PROBLEM STATEMENT:
Examine the records below. Report how many of their lines contain the word "agent", with no other content.

PROVIDED ENTRIES:
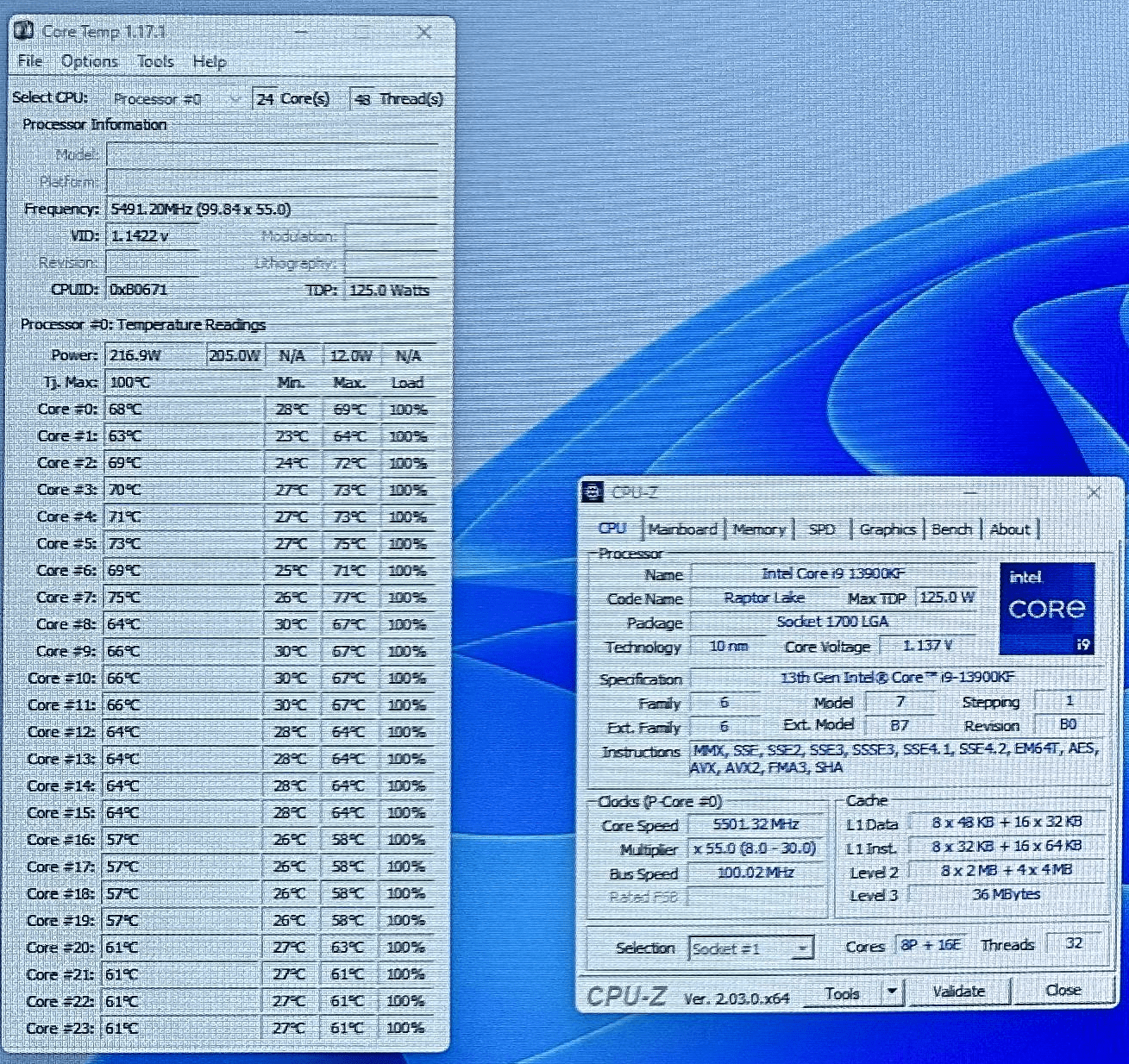Go to the Graphics tab
The width and height of the screenshot is (1129, 1064).
(887, 529)
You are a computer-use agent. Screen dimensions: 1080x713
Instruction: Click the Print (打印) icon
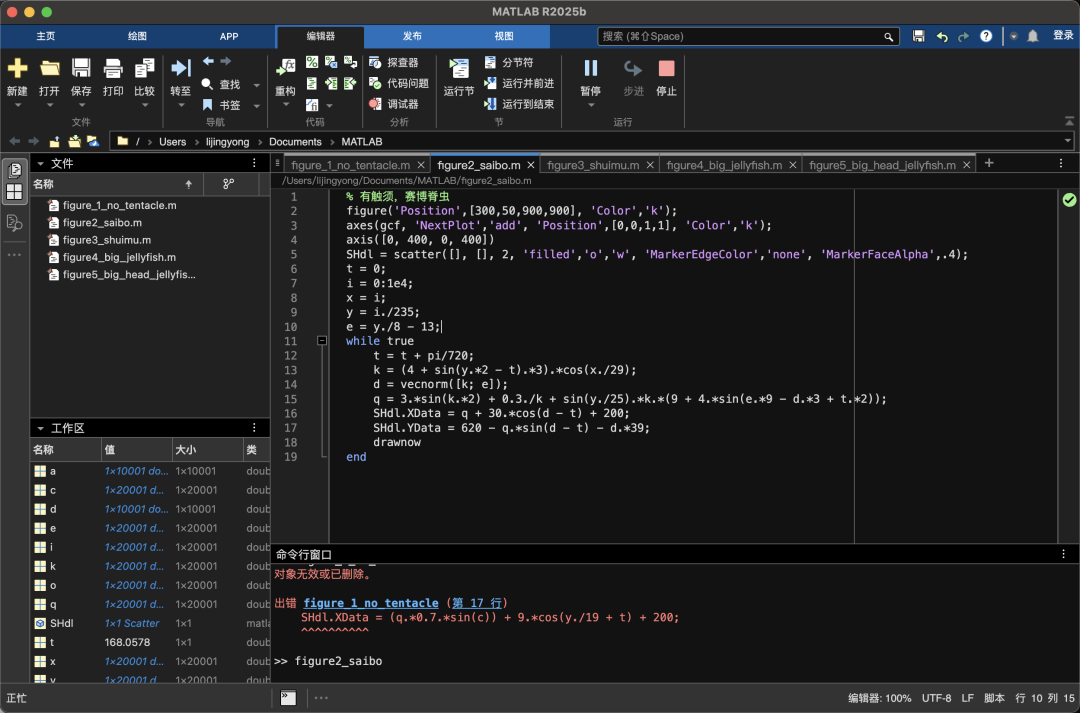113,69
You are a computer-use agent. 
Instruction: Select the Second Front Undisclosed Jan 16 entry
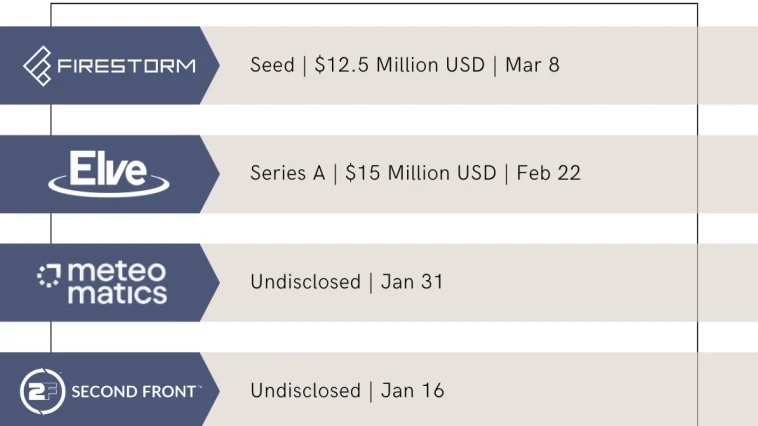click(347, 391)

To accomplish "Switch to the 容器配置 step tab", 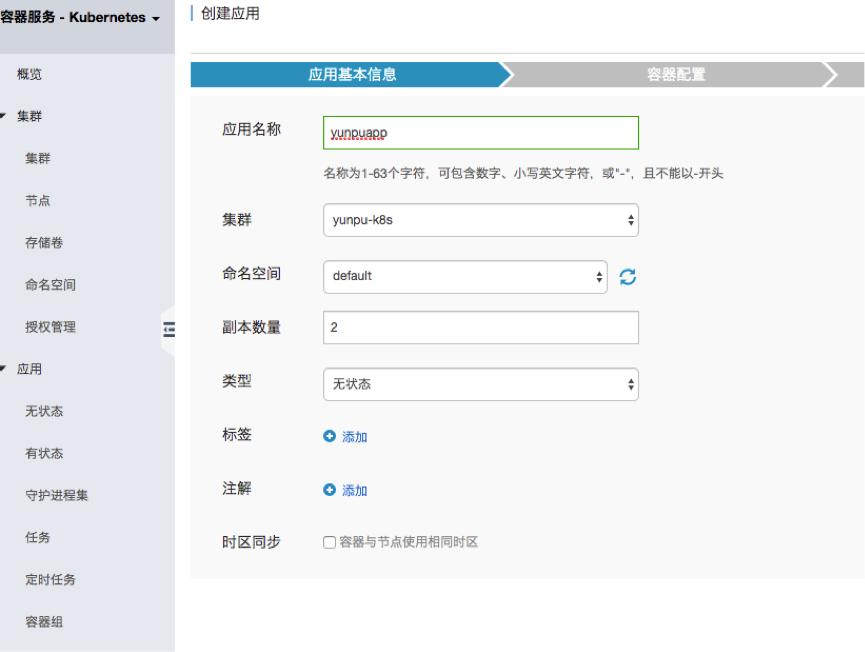I will pos(676,75).
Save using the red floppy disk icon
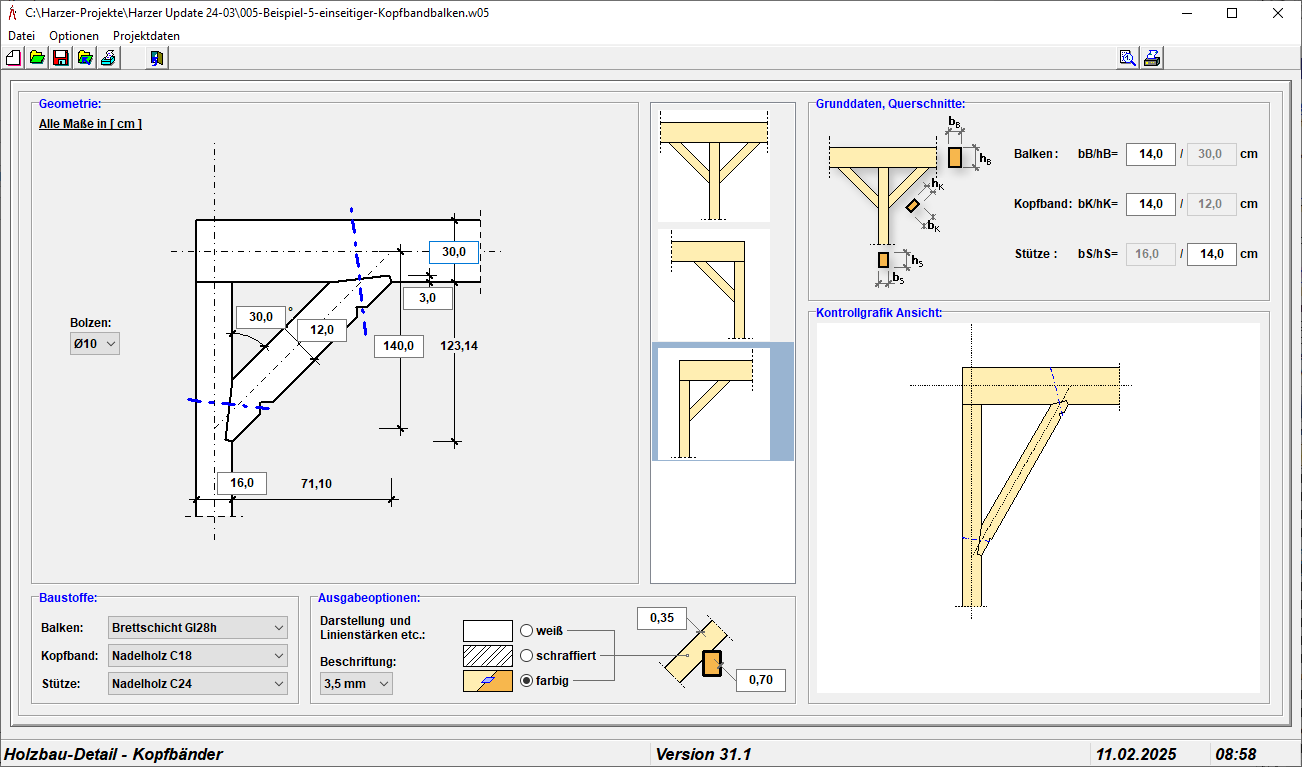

SOLUTION:
2